## Assigned task:
Filter the records below for the word "panel". Copy each line that holds it.

Excerpts from a dataset
+++++

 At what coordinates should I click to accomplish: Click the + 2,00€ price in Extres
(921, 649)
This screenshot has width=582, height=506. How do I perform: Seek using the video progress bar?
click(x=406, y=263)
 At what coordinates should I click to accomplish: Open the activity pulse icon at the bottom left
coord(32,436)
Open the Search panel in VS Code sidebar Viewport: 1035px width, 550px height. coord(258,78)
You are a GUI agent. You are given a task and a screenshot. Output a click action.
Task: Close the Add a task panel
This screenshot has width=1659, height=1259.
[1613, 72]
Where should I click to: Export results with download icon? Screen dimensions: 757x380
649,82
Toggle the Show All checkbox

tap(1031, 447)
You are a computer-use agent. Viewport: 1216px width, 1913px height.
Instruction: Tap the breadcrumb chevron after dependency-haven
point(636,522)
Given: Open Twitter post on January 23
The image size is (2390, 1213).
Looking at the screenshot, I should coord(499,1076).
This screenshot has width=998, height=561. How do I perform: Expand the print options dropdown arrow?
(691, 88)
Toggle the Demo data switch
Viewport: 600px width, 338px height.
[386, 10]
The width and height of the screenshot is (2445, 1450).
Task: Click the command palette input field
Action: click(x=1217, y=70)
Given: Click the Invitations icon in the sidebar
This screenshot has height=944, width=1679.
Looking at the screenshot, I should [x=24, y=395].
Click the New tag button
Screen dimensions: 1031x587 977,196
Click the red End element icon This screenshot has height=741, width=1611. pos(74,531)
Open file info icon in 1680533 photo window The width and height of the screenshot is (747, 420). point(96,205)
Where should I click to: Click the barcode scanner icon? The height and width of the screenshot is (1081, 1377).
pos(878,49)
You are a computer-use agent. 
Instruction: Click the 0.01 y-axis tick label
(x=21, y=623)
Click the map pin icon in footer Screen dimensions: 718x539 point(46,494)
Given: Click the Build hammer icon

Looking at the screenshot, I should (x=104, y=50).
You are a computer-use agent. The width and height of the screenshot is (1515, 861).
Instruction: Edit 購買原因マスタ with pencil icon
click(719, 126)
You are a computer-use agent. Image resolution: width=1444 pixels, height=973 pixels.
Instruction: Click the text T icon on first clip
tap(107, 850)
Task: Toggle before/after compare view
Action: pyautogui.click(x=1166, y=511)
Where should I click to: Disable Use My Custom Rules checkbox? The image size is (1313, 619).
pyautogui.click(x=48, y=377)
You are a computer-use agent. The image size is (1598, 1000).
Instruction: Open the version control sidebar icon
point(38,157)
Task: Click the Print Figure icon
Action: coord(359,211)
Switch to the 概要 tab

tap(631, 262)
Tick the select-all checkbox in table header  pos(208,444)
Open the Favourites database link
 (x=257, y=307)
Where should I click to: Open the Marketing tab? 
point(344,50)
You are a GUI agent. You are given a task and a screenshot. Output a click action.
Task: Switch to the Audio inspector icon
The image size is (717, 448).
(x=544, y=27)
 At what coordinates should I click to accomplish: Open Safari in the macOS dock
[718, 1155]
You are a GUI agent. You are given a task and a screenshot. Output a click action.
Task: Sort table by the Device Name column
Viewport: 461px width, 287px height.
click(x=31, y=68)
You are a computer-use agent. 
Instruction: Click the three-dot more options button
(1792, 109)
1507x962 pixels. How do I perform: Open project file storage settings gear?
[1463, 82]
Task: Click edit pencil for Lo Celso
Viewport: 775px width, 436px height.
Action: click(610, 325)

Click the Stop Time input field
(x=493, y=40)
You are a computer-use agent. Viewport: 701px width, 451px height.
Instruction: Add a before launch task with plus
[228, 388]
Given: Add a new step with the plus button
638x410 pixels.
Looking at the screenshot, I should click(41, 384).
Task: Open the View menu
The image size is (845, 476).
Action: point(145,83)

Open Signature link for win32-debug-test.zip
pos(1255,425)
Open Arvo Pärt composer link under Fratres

+++++

## Solution for this exercise:
Open the Search panel in VS Code sidebar Viewport: 1035px width, 550px height. coord(258,78)
Task: Close the Add a task panel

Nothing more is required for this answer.